I'm wondering if it's possible to make cats stop crawling on my curtains. Or are the curtains fated to be ruined when you own cats? My kitten doesn't really scratch them but she keep trying to jump on them and 'pull' them. Often some thread on the curtains got pulled out which kinda ruined the cloth.

She doesn't scratch on furniture or walls, she uses her scratch post quite well. I also have another scratch post near the curtains/windows but she doesn't seem to use that :/ I also trim her nails regularly, but i didn't cut too much coz i'm still new in doing this. And I can't manage to file her nails after trimming for now. Is there any way to make her stop jumping onto the curtains?nekitty


----------



## JungliBillis (Mar 20, 2013)

Well...my curtains are definitely ruined. And I expected that, so I bought the cheapest one there is from IKEA ($5 a pair!) to begin with. You can switch to blinds or thicker curtains, or you can also try putting double sided sticky tape on the curtains. Hm not sure what else...I'm sure people will have more tips.

Me? I'm not going to fight it, just like I'm not going to keep him off the counter or table or anything else in the house. The way they see it, they let me live in their kingdom.


----------



## MowMow (Nov 6, 2010)

I had teh same problem with my shower curtain. I just left it frayed and strange looking until Book got old enough that he wasn't bothering it anymore. 

I'd suggest either pinning the bottoms up so she can't scratch at them and keeping her claws trimmed short so they don't catch the threads as easily. You won't have to kee them pinned up forever, jsut until she gets a bit older and more settled.


----------



## howsefrau32 (Mar 6, 2013)

Mine are ruined too, luckily they are cheap Target curtains that I was going to replace anyway. But, if you have expensive curtains, I would highly recommend taking them down while your kitten is little, because I don't see any way to not get them to do that. This is why I am a big believer in putting cats up in either their own "cat" room, or a spare room that has been made their room while they can't be watched. My youngest cat is about a year old and the last time he tried to pull his big butt up the curtains, he fell pretty hard and he has not done it since, so I think he has finally learned that he is too big to do that now. I might be safe to get those new curtains now


----------



## cat owner again (Dec 14, 2012)

Sorry but I laughed out loud. Years ago I had two kittens who climbed and swayed on the panels of the curtains while batting and playing with each. They wrecked them but it was really good entertainment. I have all blinds now.


----------



## pawpaw (Jul 4, 2013)

Y curtains are actually covering the balcony 'doors', so they are hanging from the very top to floor. I think double sided tape and pinning the bottom won't work then?
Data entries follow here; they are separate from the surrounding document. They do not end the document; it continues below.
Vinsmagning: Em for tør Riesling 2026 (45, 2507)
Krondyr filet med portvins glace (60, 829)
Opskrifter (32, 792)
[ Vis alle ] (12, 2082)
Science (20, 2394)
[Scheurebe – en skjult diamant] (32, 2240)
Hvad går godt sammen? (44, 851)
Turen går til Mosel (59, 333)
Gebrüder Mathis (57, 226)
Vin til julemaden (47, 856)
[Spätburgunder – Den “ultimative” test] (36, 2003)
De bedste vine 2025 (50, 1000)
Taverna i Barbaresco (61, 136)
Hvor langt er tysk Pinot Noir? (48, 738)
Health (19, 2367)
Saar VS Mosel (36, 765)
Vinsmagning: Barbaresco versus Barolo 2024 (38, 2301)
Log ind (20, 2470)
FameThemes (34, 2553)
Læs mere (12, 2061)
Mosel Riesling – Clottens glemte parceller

Changing the blinds won't work too, she plays everything from blinds to curtains. I tried 'no' her, spray water at her, moving her away, all not working. I wish i have a spare room for cat, but unfortunately i don't. I'm kinda worried on what will happen if everyone in house is out....

Sent from Petguide.com Free App


----------



## pawpaw (Jul 4, 2013)

I also can't stop her from biting random things, like the arm of my computer chair, my slippers. I bought many chew toys for her but she doesn't seem to like them. 

Sent from Petguide.com Free App


----------



## koshechka (Jul 14, 2013)

When mine was a kitten she wasn't interested in curtains, maybe because I trimmed her claws regularly and I have curtains from heavy fabric on the outside so it's difficult to pierce them with trimmed claws. I have lacy curtains underneath, but I moved them out of the way. She did ruin the hallway curtain, so I just replaced it with the one from thin fabric, cheap one though.

Then one day when she was already about 10 pounds she "discovered" the lacy curtains and tried to climb them. Given her weight, the whole construction - both sets of curtains and the rod - came crushing down on her. She got scared and run away upstairs. There was no damage on the lacy curtains - I was really impressed with their strength. I was much less impressed with the strength of the wall... At any rate, I put the curtains back and she's never tried to do it again.

She did work on the mosquito screens quite extensively. I changed the windows screens when I replaced the windows, she was older by then. My balcony screen is still bad, but then it's broken anyway, I need to replace it. I might try some of those cat-resistant ones. 

But... I really don't know if it's possible to get cats not to do what they consider fun. Maybe exhausting them with playing would help (if it's possible to exhaust kittens).


----------